Sentencia 1691-03 de abril 14 de 2005 

CONSEJO DE ESTADO

SALA DE LO CONTENCIOSO ADMINISTRATIVO

SECCIÓN SEGUNDA - SUBSECCIÓN A

CALIFICACIÓN DE SERVICIOS

Desviación de poder cuanto la calificación no es objetiva y justa por razones de orden personal.

EXTRACTOS: «En ejercicio de la acción de nulidad y restablecimiento del derecho, la señora Ángela Cano Restrepo, a través de apoderado, solicitó la declaración de nulidad de toda la actuación administrativa y cada uno de los actos que declararon la insubsistencia de su cargo de oficial mayor grado 8 y que se contienen en los siguientes actos proferidos por el Juez 30 Penal Municipal de Medellín: calificación de servicios del 15 de marzo de 1996 hasta el 31 de diciembre del mismo año; Resolución 004 del 9 de abril de 1997 que no accedió a la reposición de la calificación; Resolución 005 del 15 de abril de 1997 que ordenó el retiro del servicio; y Resolución 006 del 23 de abril de 1997 mediante la cual no se repuso la declaratoria de insubsistencia. [...].

El asunto a dilucidar se contrae a establecer si el acto de retiro de la demandante está viciado de nulidad, por violación del debido proceso y haberse fundado en la calificación de servicios insatisfactoria que, a su vez, fue proferida irregularmente, con falsa motivación y desviación de poder.

Antes de desatar la cuestión litigiosa dirá la Sala, como lo ha reiterado en diferentes ocasiones que el acto de calificación, por ser un acto de trámite, no es pasible de demandarse en esta jurisdicción. Puede ser, eso sí, objeto de censura dentro del proceso en que se acuse de ilegalidad el acto de retiro, en tanto es fundamento de este, mas sobre tal acto no puede pronunciarse sentencia de mérito. Ello, se repite, no obsta, para que se estudien los motivos de inconformidad que contra la calificación endilga la demandante, por cuanto tal fue el fundamento del acto definitivo de retiro que es el que definió su situación jurídica con la entidad.

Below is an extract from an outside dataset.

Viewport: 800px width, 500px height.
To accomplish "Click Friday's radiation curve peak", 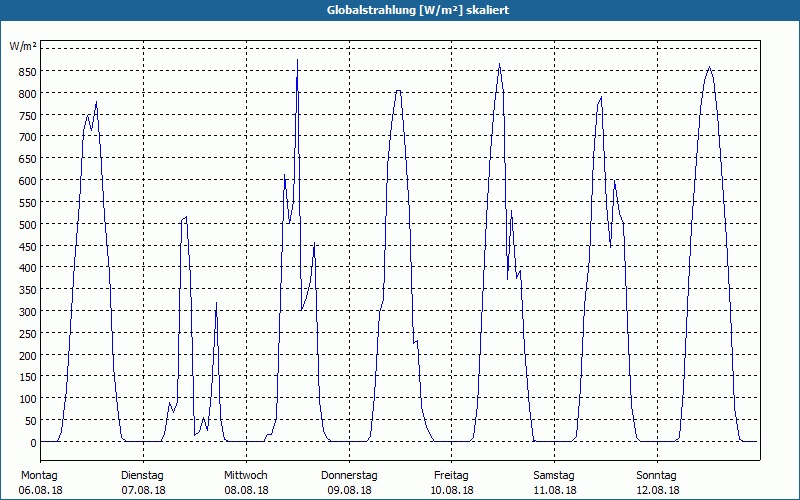I will (499, 64).
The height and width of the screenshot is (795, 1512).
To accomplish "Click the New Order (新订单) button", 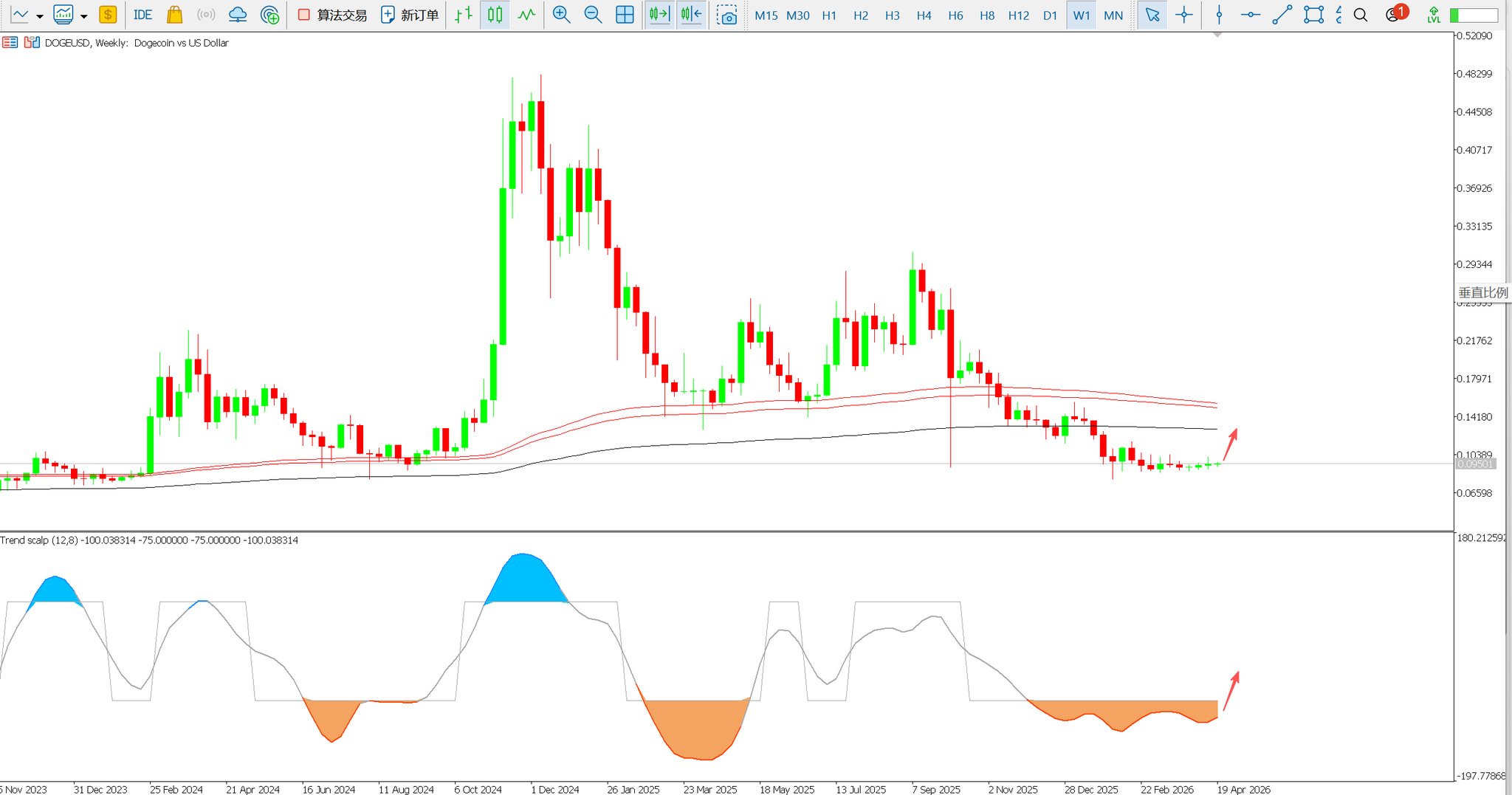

Violación del debido proceso

El demandante fundamenta el cargo de violación al debido proceso, en la vulneración a los principios de imparcialidad objetividad, equidad y justicia, por no haberse declarado impedido el calificador, por cuanto existía entre ellos una enemistad grave, al punto de que este ni siquiera le dirigía la palabra, y cualquier asunto se lo comunicaba mediante memorandos.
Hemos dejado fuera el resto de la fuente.